马尾松银松素合酶基因克隆及其上游调控区的研究

作     者：王冰梅 

作者单位：福建师范大学 

学位级别：硕士

导师姓名：陈由强

授予年度：2006年

学科分类：0710[理学-生物学] 0907[农学-林学] 07[理学] 08[工学] 0829[工学-林业工程] 09[农学] 071007[理学-遗传学] 0901[农学-作物学] 090102[农学-作物遗传育种] 

主      题：马尾松 银松素合酶 基因克隆 染色体步行 启动子分析 

摘      要：银松素合酶(pinosylvin synthase，PS)是合成银松素类植物抗毒素的关键酶，以肉桂酰辅酶A为底物催化合成银松素。 本文以马尾松(Pinus massoniana)为材料，通过RT—PCR，从马尾松总RNA中，克隆PS的全长cDNA片段(PSR)。
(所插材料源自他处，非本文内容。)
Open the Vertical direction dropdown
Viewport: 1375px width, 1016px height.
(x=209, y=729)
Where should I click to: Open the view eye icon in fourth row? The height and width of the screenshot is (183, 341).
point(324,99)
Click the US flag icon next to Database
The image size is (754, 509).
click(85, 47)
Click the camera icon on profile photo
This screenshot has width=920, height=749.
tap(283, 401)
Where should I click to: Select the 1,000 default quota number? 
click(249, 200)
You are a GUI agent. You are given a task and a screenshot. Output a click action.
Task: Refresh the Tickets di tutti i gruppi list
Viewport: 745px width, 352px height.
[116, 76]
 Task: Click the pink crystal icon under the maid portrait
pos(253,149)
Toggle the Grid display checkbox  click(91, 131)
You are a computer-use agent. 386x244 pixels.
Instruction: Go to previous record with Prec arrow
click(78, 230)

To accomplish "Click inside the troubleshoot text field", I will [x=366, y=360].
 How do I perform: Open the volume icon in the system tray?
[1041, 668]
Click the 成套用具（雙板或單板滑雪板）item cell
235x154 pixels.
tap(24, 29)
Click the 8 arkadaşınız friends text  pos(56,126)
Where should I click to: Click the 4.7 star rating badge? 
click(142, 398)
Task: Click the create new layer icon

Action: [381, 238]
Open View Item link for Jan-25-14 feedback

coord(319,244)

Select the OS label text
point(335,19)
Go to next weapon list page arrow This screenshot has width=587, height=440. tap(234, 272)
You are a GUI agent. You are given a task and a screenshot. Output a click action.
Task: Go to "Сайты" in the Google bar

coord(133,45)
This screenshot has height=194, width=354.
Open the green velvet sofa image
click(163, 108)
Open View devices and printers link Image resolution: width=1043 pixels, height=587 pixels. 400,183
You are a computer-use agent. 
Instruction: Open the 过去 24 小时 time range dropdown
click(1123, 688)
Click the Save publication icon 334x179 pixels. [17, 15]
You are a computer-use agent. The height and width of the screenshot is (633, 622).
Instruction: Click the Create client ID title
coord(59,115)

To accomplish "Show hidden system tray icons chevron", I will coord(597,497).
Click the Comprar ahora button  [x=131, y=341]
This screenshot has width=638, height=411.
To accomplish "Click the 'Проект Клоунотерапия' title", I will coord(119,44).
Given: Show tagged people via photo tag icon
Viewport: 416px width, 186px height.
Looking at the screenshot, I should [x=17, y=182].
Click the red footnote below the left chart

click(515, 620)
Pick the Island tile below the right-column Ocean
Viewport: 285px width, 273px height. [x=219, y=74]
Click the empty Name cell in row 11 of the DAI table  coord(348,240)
测序结果表明，开放读码框(ORF)编码一个由393个氨基酸组成的PS蛋白，其cDNA序列与GenBank数据库中PS基因核苷酸序列的同源性从98％到82％不等。以CaMV35S为启动子，NOS为终止子，构建了PS基因的植物表达载体。通过农杆菌介导的方法转化模式植物烟草，用于研究PS基因在植物内的表达情况。 另外，利用PCR的方法，从马尾松基因组DNA中，克隆PS基因的gDNA，获得长1667bp(PSD1)和1349bp(PSD2)的基因全长序列。序列分析表明，二者是内含子不同的PS基因家族成员，均含有2个外显子和1个内含子，2个外显子均分别为184bp和998bp，内含子分别为481bp和163bp。 此外，利用连接介导的染色体步行技术，克隆了全长1768bp的马尾松PS基因上游调控序列。结果表明，该序列可能存在1个TATA-box、1个CAAT-box.、2个GATA-box和1个GAGA-box、1个G-box以及3个类似activator P of flavonoid biosynthetic genes和若干个TGAC-like序列等顺式作用元件。通过PCR扩增技术，将上游调控区从5′端分别缺失0bp、350bp、775bp、1051bp片段，与GUS报告基因连接，构建了四个双元植物表达载体。这些为今后对PS基因调控区结构和功能的分析奠定了基础。